[Material]
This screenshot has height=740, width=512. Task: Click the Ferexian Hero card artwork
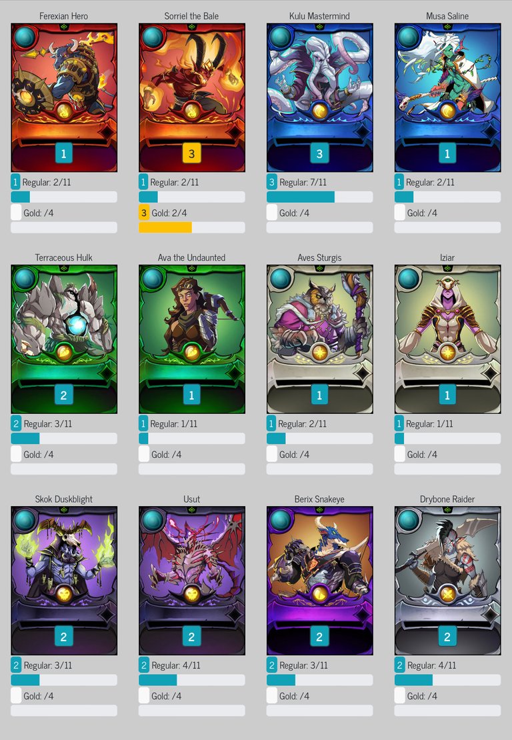click(x=64, y=98)
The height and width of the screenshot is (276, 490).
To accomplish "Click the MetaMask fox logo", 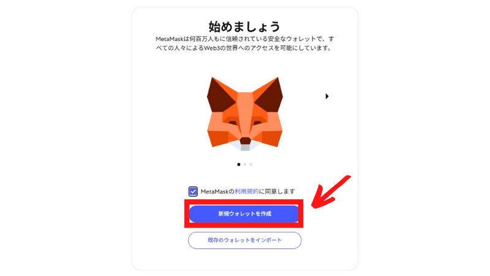I will tap(244, 114).
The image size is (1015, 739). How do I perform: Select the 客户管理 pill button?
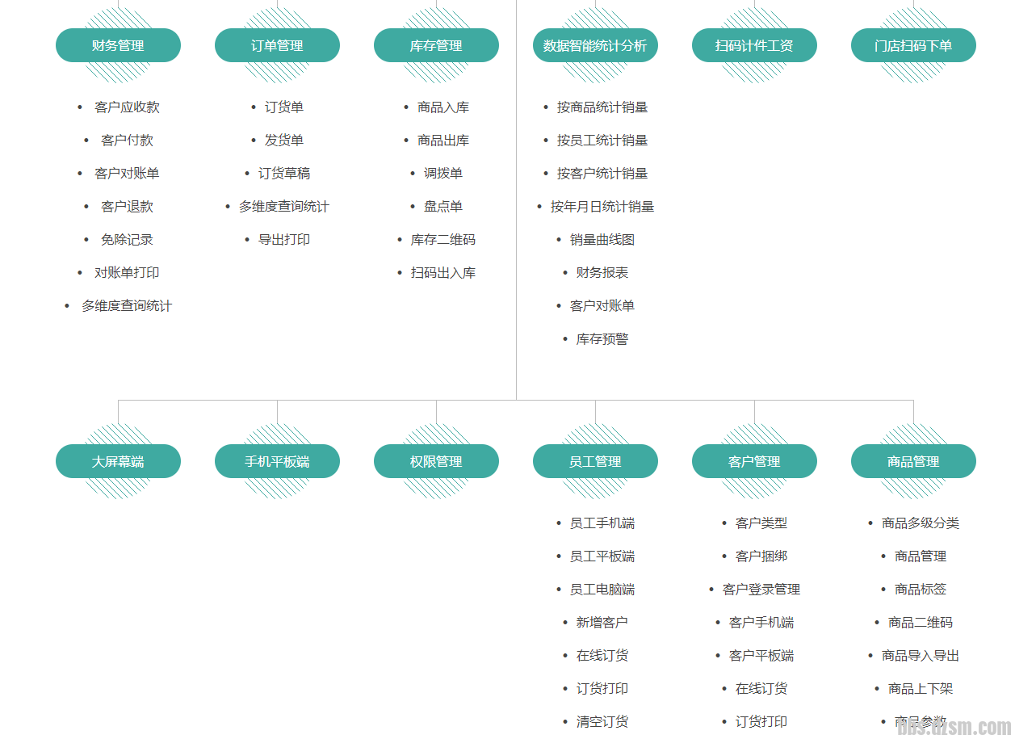tap(754, 462)
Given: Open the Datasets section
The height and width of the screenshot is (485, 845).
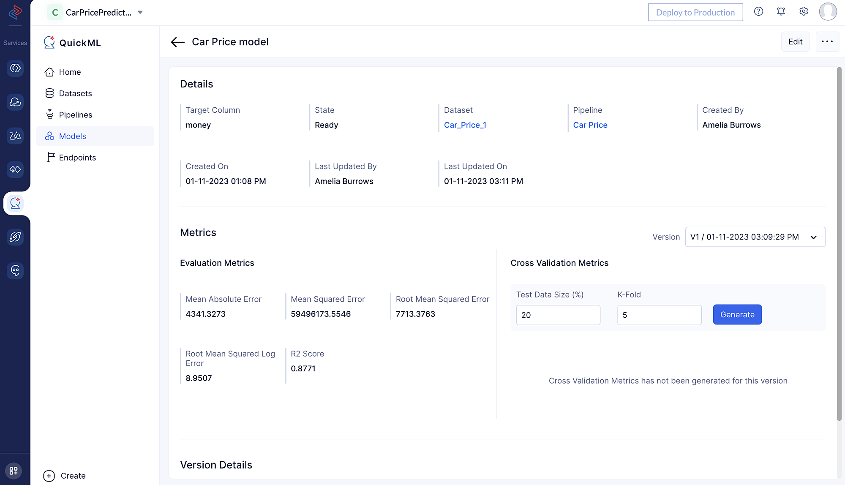Looking at the screenshot, I should (75, 93).
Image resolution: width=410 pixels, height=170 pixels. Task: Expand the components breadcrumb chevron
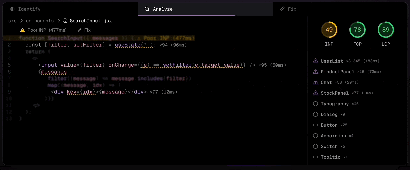pos(59,21)
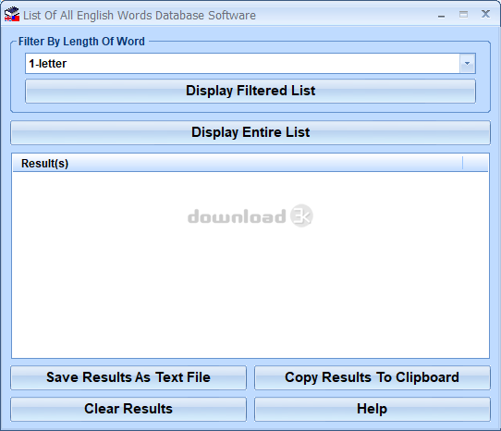Open the word length dropdown arrow
Viewport: 501px width, 431px height.
[x=467, y=63]
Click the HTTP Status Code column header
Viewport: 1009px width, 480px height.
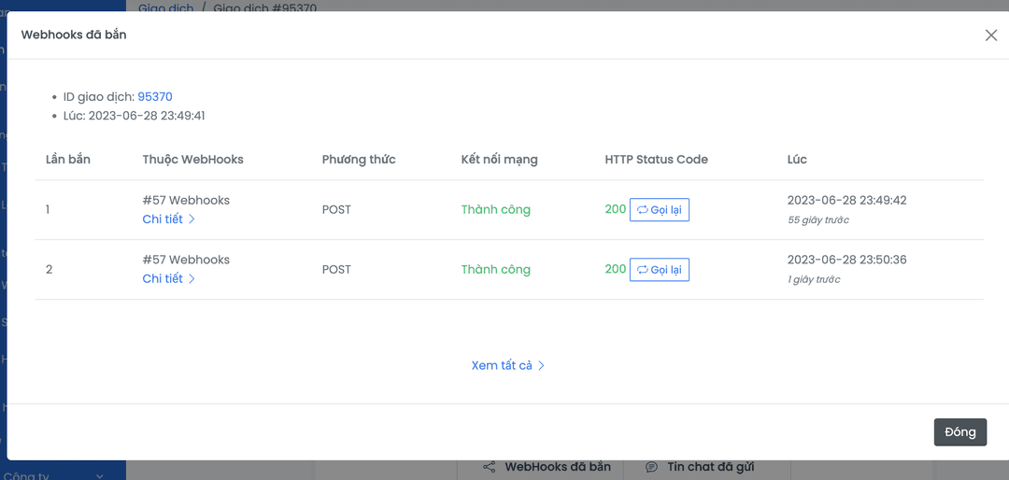click(x=656, y=160)
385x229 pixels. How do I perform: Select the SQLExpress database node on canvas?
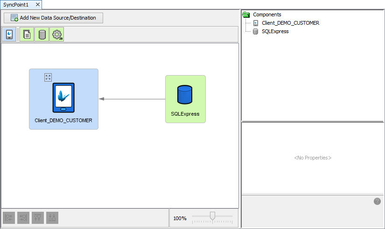[185, 99]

[Task]
Copy the listing word for word, from the line containing "Given: Open the Datasets section" through the end of the listing. Leave out the pictures.

[Result]
Given: Open the Datasets section
The height and width of the screenshot is (485, 845).
Looking at the screenshot, I should (75, 93).
Image resolution: width=410 pixels, height=170 pixels. Task: Expand the components breadcrumb chevron
pos(59,21)
Open the word length dropdown arrow
Viewport: 501px width, 431px height.
[x=467, y=63]
Click the HTTP Status Code column header
Viewport: 1009px width, 480px height.
click(x=656, y=160)
385x229 pixels. How do I perform: Select the SQLExpress database node on canvas?
[185, 99]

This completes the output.